→ **Collected data**:
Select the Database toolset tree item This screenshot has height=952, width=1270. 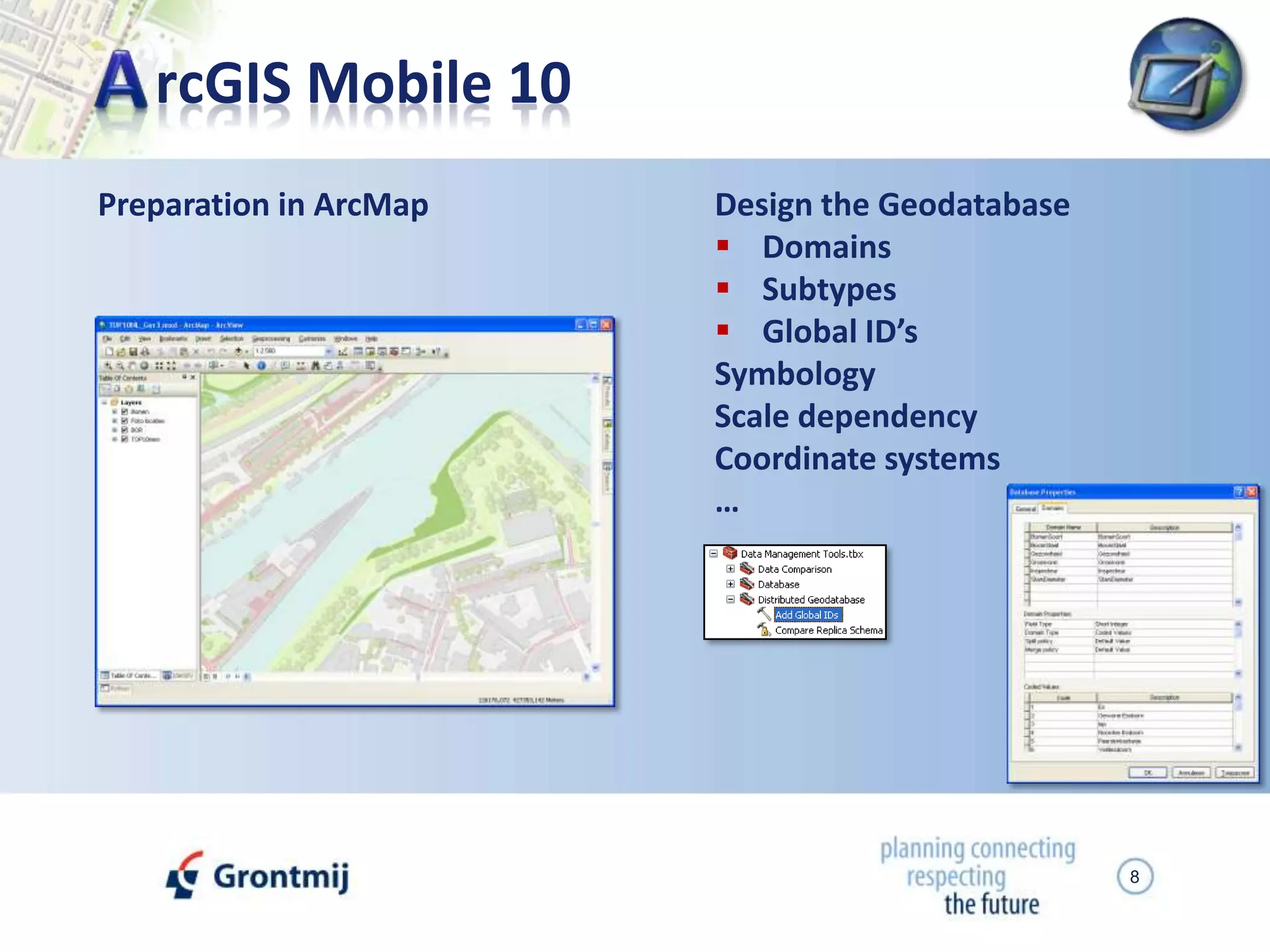778,584
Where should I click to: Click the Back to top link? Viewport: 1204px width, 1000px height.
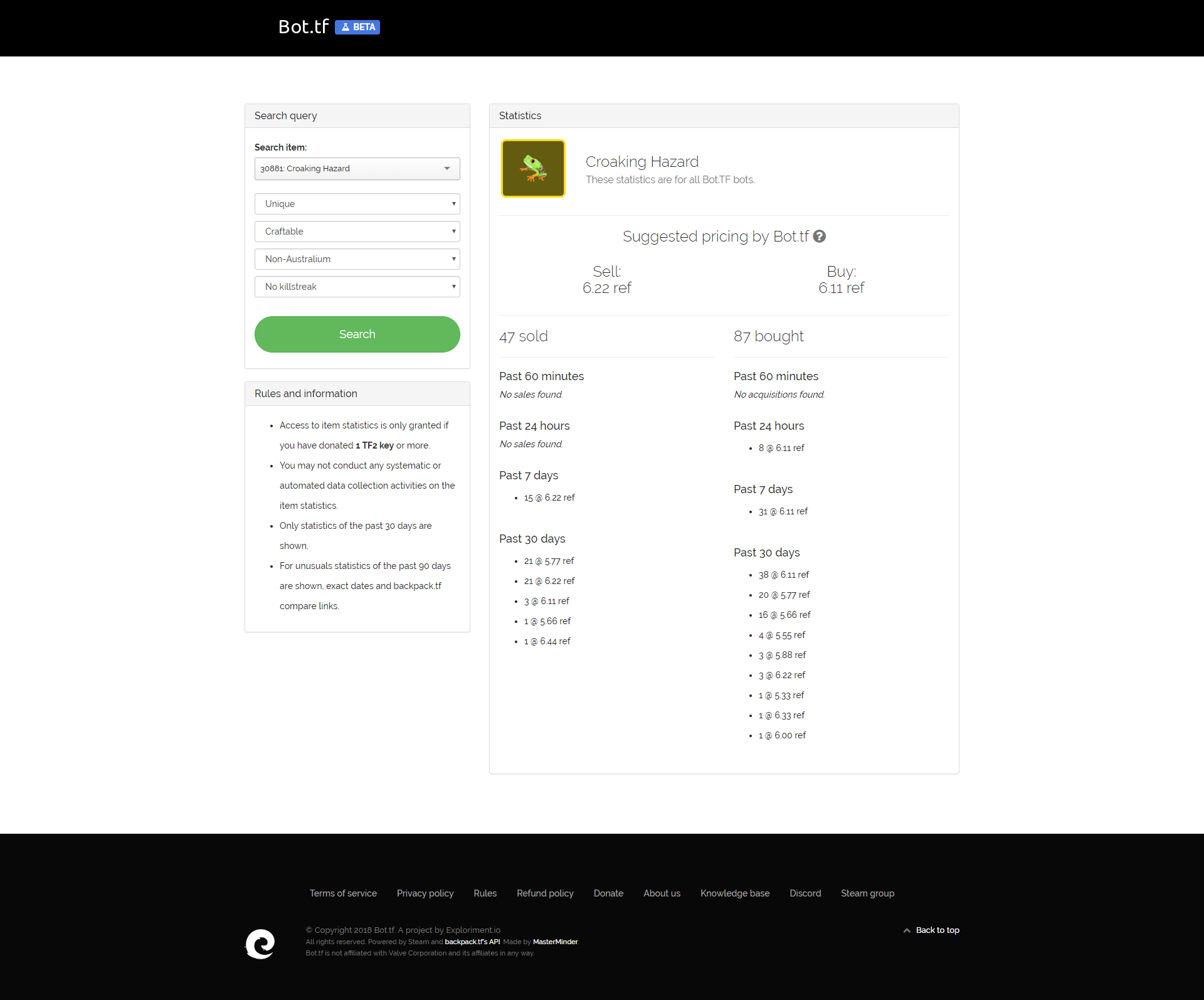[x=937, y=930]
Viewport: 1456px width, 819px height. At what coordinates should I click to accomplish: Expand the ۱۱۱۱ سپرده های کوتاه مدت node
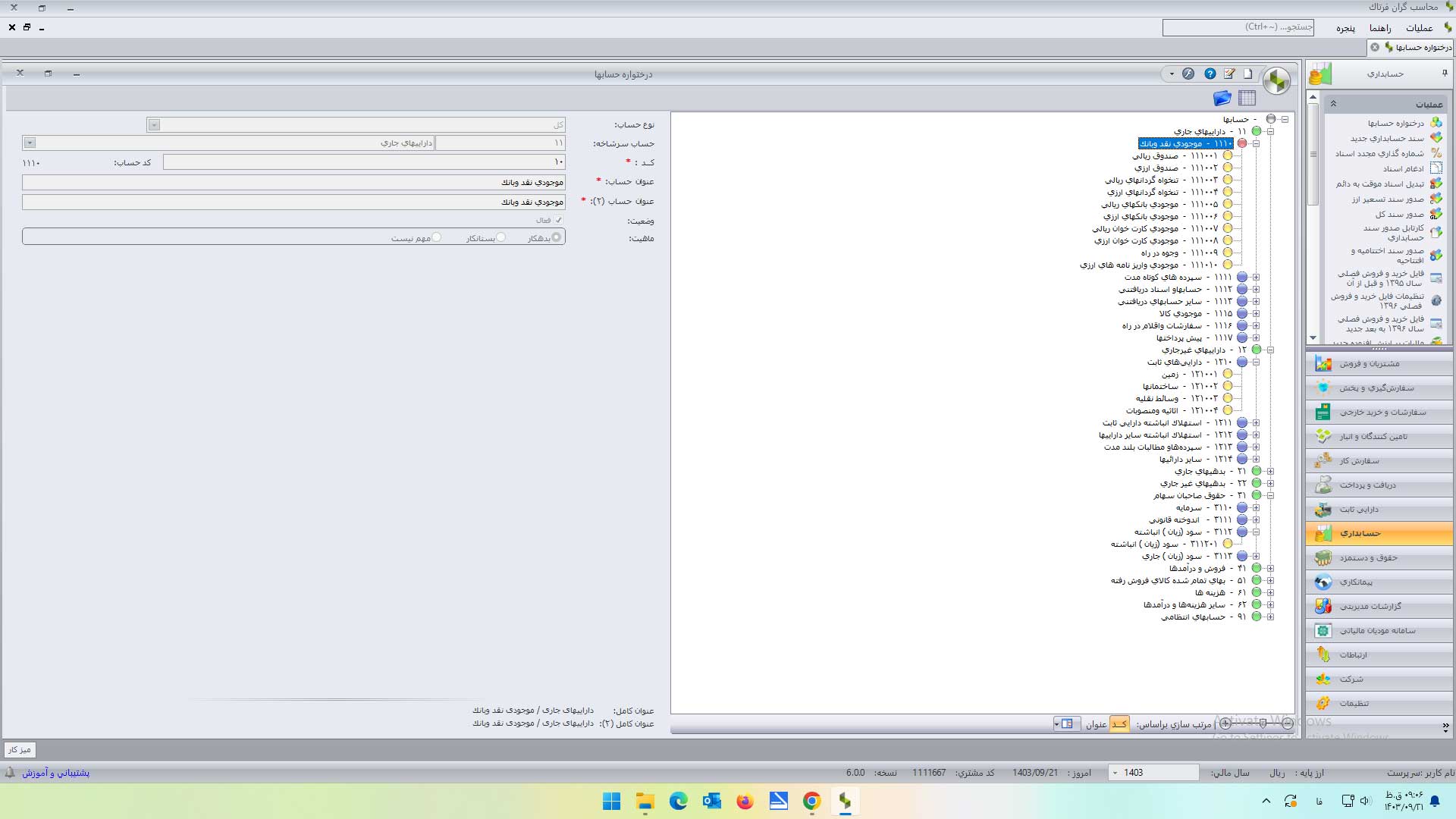click(1256, 277)
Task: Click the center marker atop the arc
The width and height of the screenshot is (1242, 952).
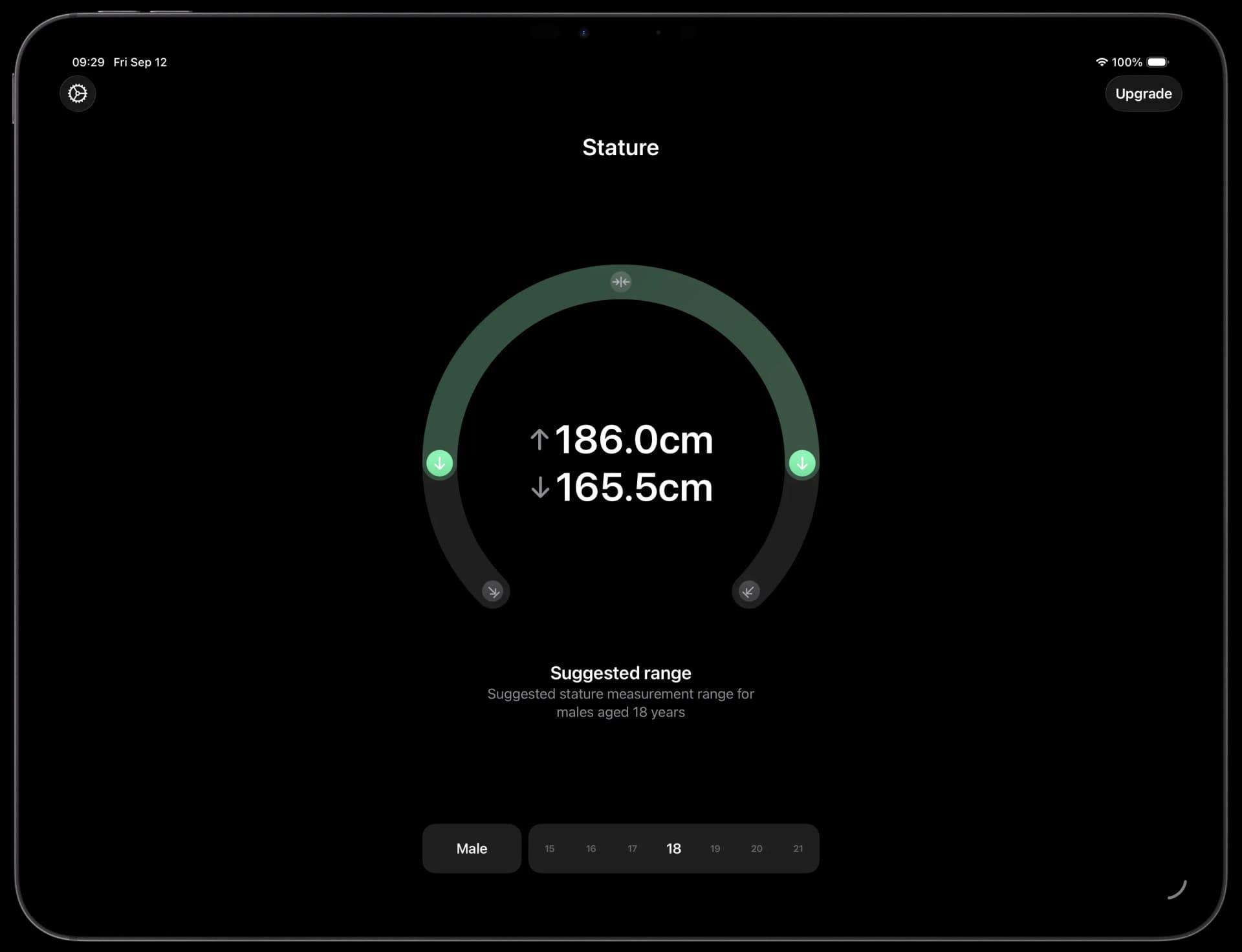Action: pyautogui.click(x=620, y=281)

→ **Task prompt**: What is needed is a word-for-word repeat of every line from the line with "Where should I" to the end of the entries above; leave out the pictures.

→ **Response**:
Where should I click to: Click the Back to top link? Viewport: 1204px width, 1000px height.
[x=937, y=930]
Viewport: 1456px width, 819px height. At what coordinates should I click to accomplish: Expand the ۱۱۱۱ سپرده های کوتاه مدت node
click(1256, 277)
Task: Click the center marker atop the arc
The width and height of the screenshot is (1242, 952).
Action: pyautogui.click(x=620, y=281)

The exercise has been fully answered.